#### DATA FOR THE TASK:
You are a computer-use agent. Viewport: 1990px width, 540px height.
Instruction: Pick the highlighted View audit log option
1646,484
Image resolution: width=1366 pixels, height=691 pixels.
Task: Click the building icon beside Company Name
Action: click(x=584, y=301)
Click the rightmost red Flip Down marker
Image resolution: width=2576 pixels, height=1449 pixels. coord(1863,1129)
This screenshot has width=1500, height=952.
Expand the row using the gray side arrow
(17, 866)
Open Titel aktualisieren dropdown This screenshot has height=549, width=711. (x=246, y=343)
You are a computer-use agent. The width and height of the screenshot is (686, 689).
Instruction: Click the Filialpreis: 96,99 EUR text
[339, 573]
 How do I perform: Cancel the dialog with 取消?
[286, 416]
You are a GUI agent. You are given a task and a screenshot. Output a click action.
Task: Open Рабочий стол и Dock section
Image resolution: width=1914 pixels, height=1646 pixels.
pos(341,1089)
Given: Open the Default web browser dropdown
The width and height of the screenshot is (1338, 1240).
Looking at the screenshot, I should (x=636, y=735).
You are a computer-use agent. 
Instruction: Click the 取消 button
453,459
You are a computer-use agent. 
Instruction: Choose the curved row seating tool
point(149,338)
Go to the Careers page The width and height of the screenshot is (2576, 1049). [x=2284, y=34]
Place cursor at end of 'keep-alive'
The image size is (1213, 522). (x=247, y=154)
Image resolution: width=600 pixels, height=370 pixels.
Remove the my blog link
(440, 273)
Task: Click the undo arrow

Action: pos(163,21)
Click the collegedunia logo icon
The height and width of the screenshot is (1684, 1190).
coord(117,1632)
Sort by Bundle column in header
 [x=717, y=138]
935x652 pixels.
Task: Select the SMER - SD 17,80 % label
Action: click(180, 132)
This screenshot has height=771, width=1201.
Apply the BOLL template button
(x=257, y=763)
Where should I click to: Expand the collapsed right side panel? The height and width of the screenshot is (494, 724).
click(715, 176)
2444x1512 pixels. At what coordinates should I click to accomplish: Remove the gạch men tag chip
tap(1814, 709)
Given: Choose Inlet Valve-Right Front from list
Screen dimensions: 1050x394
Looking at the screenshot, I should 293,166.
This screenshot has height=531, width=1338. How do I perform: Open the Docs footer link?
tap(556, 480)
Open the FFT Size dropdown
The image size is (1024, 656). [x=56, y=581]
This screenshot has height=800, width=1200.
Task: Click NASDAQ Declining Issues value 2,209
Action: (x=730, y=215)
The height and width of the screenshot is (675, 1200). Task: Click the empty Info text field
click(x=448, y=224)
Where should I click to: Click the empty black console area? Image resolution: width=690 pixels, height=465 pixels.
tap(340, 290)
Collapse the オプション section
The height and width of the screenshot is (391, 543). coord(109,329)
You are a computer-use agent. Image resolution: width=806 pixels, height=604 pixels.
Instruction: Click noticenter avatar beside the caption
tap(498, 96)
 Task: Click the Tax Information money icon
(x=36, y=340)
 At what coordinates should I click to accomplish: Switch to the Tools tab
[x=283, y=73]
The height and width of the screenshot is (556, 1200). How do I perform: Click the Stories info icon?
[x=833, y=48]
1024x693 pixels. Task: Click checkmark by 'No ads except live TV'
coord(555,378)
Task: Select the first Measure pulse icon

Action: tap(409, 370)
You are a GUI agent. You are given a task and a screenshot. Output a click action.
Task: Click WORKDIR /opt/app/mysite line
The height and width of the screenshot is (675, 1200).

#### GIVEN PROBLEM:
Swap "undo arrow" for "redo arrow" in the lines starting at the one containing "Image resolution: width=600" and ending at the one containing "coord(117,1632)". Give only those lines, with nothing else changed.

#### PROBLEM SOLUTION:
Image resolution: width=600 pixels, height=370 pixels.
Remove the my blog link
(440, 273)
Task: Click the redo arrow

Action: pos(163,21)
Click the collegedunia logo icon
The height and width of the screenshot is (1684, 1190).
coord(117,1632)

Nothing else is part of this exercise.